After the U.S. equity market delivered its strongest and longest post-trough rally since at least the 1960s, with the S&P 500 Index surging 114 percent from March 2020 through early January 2022, several factors have come together to push the broad averages lower over the past three weeks, raising the prospect that equity markets may be undergoing the first meaningful correction since this bull market got underway 18 months ago.
The S&P 500 gained much more in the upswing than other developed markets and became decidedly more richly valued on a price-to-earnings basis in the process. It’s perhaps not surprising then that it has suffered more in the pullback to date.
The S&P 500 has retreated 8.1 percent since its early January peak; Canada’s S&P/TSX Composite Index has declined 3.1 percent and the MSCI World ex-U.S. Index is down 4.5 percent during the same period. The weakest link has been growth stocks, a market segment that includes the Technology sector and represents a large slice of the U.S. market—thus its underperformance. The S&P 500 Growth Index and the Technology sector have fallen 12.1 percent and 12.0 percent, respectively, since the market’s January peak.
The S&P 500 has pulled back after a historic rally
Performance since the COVID-19 low in March 2020 (%)
Source - RBC Wealth Management, Bloomberg; data range 3/23/20–1/24/22
- Ongoing global inflation risks and statements by major central banks that they could tighten monetary policies more aggressively than previously indicated;
- The related upward move in sovereign bond yields;
- Signals from U.S. and multinational companies that inflation is posing greater challenges for expense management and profit margins, as more management teams are citing wage pressures during the current earnings reporting season;
- Potential knock-on effects of tighter central bank policies for economic and earnings growth; and
- Indications that omicron is temporarily constraining economic activity and slowing the process of supply chains and employment getting back to normal.
Geopolitical risks are likely affecting market sentiment as well, particularly heightened tensions between the U.S./NATO and Russia—the most acute in the 30-year post-Soviet era—and the related eight-year internal Ukrainian conflict between Kiev and the separatist area of eastern Ukraine. While these risks are not being widely cited by North American market participants as major factors in driving down equity prices, energy commodity strategists point out the disputes have pushed crude oil and European natural gas prices higher. Should geopolitical risks escalate further, they could become more prominent for financial markets.
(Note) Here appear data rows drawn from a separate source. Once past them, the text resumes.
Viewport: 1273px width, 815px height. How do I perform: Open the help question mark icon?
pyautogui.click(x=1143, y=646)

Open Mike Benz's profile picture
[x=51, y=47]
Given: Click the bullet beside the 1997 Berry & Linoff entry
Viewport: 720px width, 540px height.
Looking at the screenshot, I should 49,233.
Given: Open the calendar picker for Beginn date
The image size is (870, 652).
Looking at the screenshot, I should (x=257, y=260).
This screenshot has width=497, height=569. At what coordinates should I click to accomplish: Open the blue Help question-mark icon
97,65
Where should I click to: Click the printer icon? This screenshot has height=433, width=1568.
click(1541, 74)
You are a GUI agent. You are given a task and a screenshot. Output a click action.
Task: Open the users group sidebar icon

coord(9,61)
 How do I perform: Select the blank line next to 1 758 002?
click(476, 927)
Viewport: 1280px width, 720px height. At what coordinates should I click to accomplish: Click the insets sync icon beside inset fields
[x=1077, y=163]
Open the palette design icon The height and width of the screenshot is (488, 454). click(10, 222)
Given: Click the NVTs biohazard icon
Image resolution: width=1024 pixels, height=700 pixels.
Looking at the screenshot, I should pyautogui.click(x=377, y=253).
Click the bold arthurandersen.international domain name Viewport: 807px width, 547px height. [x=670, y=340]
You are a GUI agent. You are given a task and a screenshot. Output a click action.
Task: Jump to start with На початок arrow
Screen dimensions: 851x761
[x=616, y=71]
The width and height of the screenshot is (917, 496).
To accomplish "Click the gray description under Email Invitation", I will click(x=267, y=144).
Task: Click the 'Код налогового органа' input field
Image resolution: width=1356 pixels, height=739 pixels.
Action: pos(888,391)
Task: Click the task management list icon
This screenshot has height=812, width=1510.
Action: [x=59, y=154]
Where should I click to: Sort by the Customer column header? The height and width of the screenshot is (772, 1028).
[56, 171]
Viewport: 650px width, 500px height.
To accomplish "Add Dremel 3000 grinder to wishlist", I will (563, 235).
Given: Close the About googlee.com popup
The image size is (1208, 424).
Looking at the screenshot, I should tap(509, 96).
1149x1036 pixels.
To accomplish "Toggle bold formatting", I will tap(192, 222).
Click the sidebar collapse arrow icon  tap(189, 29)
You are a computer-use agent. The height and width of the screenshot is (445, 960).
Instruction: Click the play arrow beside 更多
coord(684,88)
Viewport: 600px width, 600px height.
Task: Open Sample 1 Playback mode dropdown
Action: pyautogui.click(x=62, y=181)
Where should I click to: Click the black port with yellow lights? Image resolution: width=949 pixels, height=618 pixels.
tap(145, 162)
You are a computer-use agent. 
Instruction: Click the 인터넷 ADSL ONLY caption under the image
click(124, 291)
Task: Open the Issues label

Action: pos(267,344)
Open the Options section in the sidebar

When uncertainties about economic and earnings growth arise, it naturally provokes a debate and worries about whether “something worse” is happening that might put the expansion and bull market at risk.
The economies of most developed nations have been in “recovery” mode for a number of quarters—a stronger-than-usual recovery at that. Economic activity rapidly accelerated as pent-up demand, restocking, easy credit conditions, and employment roared back to life following the most acute phase of the COVID-19 pandemic. Corporate profits and stock prices followed the same path, rebounding energetically. Recovery periods usually feature the fastest GDP and earnings growth rates of the cycle.
Now the economy and market are shifting gears. The “roaring” cycle is giving way to a more sedate pace of economic expansion with all of the worries that typically come along with it, including some that markets have not faced for decades, such as high inflation. The transition from “fast” to “more normal” economic growth usually provokes some soul-searching by market participants. That discussion is often accompanied by volatility in equity markets—which is what we think is playing out right now.
Some market participants are concerned about central banks being behind the curve, others are concerned they could over-tighten by hiking rates too much. We can’t remember a Fed rate hike cycle where market participants didn’t express worries about these opposing scenarios—this is par for the course. And these concerns typically occur surrounding each and every Fed tightening cycle despite the fact that the U.S. equity market has historically performed well in the 12 months that precede the first Fed rate hike and have typically delivered positive gains in the 12 months following the initial hike.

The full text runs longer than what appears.